The pattern [\w']+ matches all word characters, and the apostrophe, multiple times. The example string would be printed word-by-word. Have a look at the Java Pattern class documentation to read more.

模式[\ w'] +多次匹配所有单词字符和撇号。示例字符串将逐字打印。查看Java Pattern类文档以了解更多信息。

#2


3  

Pseudocode would look like this:

伪代码看起来像这样:

create words, a list of words, by splitting the input by whitespace
for every word, strip out whitespace and punctuation on the left and the right

The python code would be something like this:

python代码将是这样的:

words = input.split()
words = [word.strip(PUNCTUATION) for word in words]

where

PUNCTUATION = ",. \n\t\\\"'][#*:"

or any other characters you want to remove.

或者您要删除的任何其他字符。

I believe Java has equivalent functions in the String class: String.split() .

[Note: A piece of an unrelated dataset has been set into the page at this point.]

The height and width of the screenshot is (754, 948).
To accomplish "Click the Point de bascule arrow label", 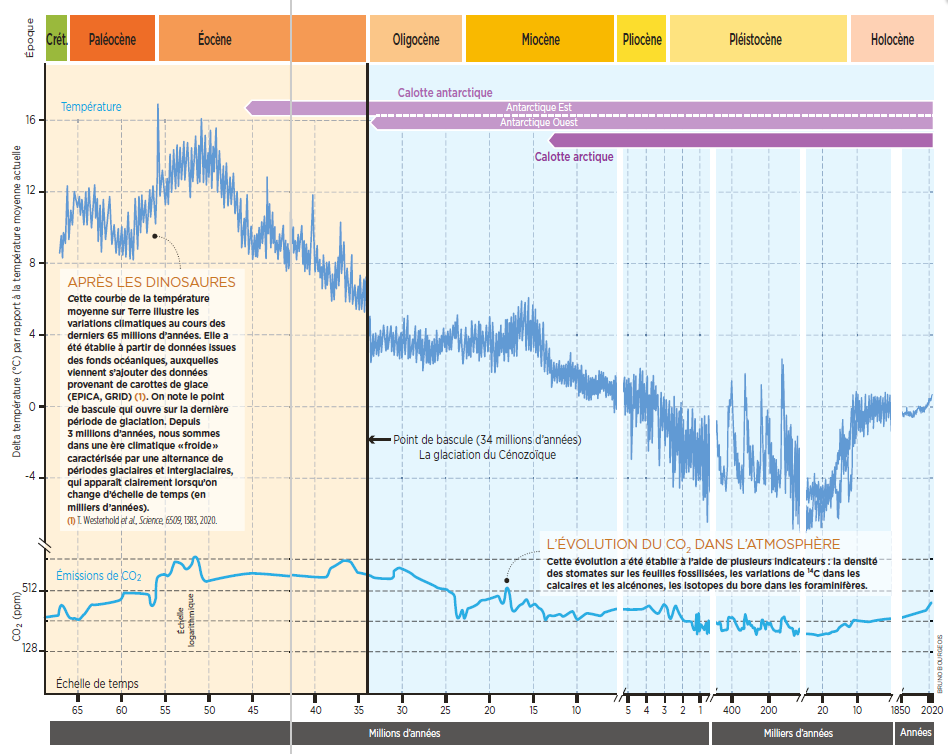I will [x=487, y=440].
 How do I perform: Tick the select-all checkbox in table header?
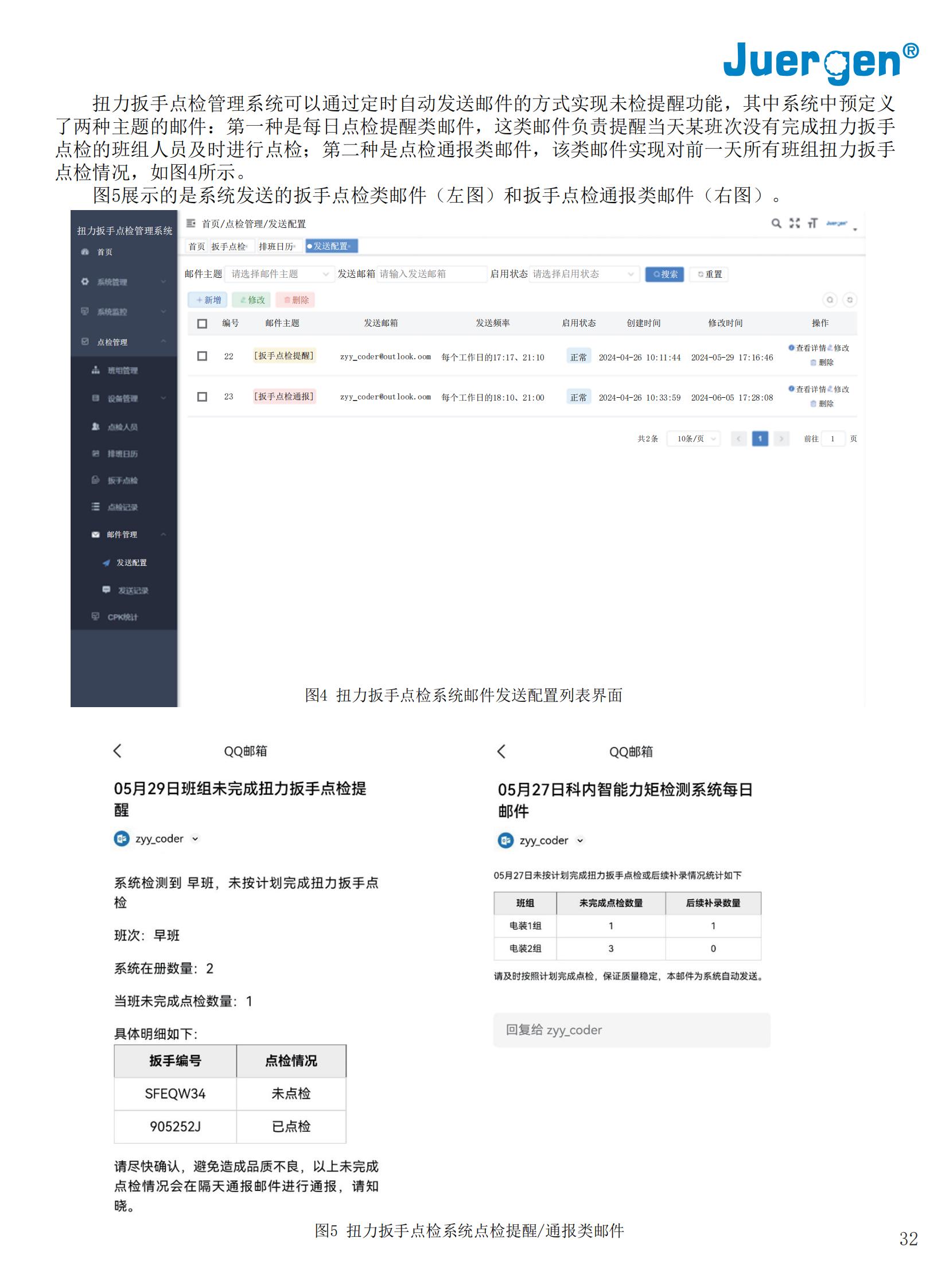click(x=202, y=324)
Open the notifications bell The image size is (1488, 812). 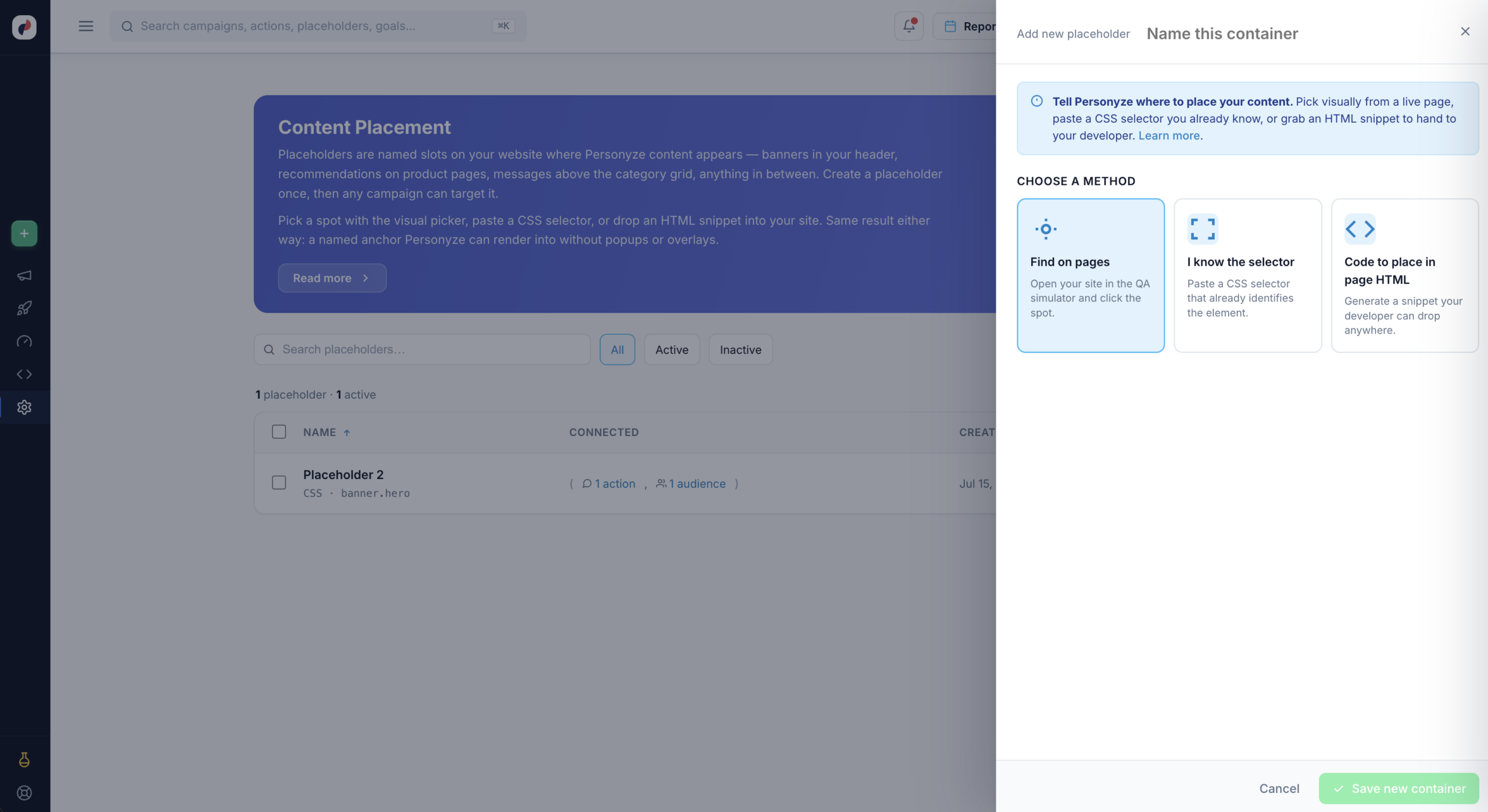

我相信Java在String类中具有相同的功能:String.split()。


Output of running this code on the text you provided in your link:

在您在链接中提供的文本上运行此代码的输出:

>>> print words[:100]
['Project', "Gutenberg's", 'Manual', 'of', 'Surgery', 'by', 'Alexis', 
'Thomson', 'and', 'Alexander', 'Miles', 'This', 'eBook', 'is', 'for', 
'the', 'use', 'of', 'anyone', 'anywhere', 'at', 'no', 'cost', 'and', 
'with', 'almost', 'no', 'restrictions', 'whatsoever', 'You', 'may', 
'copy', 'it', 'give', 'it', 'away', 'or', 're-use', 'it', 'under', 
... etc etc.

#3


3  

Here's a good approach to your problem: This function receives your text as an input and returns an array of all the words inside the given text

这是解决问题的好方法:此函数接收文本作为输入并返回给定文本中所有单词的数组

private ArrayList<String> get_Words(String SInput){

    StringBuilder stringBuffer = new StringBuilder(SInput);
    ArrayList<String> all_Words_List = new ArrayList<String>();

    String SWord = "";
    for(int i=0; i<stringBuffer.length(); i++){
        Character charAt = stringBuffer.charAt(i);
        if(Character.isAlphabetic(charAt) || Character.isDigit(charAt)){
            SWord = SWord + charAt;
        }
        else{
            if(!SWord.isEmpty()) all_Words_List.add(new String(SWord));
            SWord = "";
        }

    }

    return all_Words_List;

}

#4


1  

Basically, you want to match

基本上,你想要匹配

([A-Za-z])+('([A-Za-z])*)?

right?

#5


0  

You could try regex, using a pattern you've made, and run a count the number of times that pattern has been found.

您可以使用您创建的模式尝试正则表达式,并运行计数已找到模式的次数。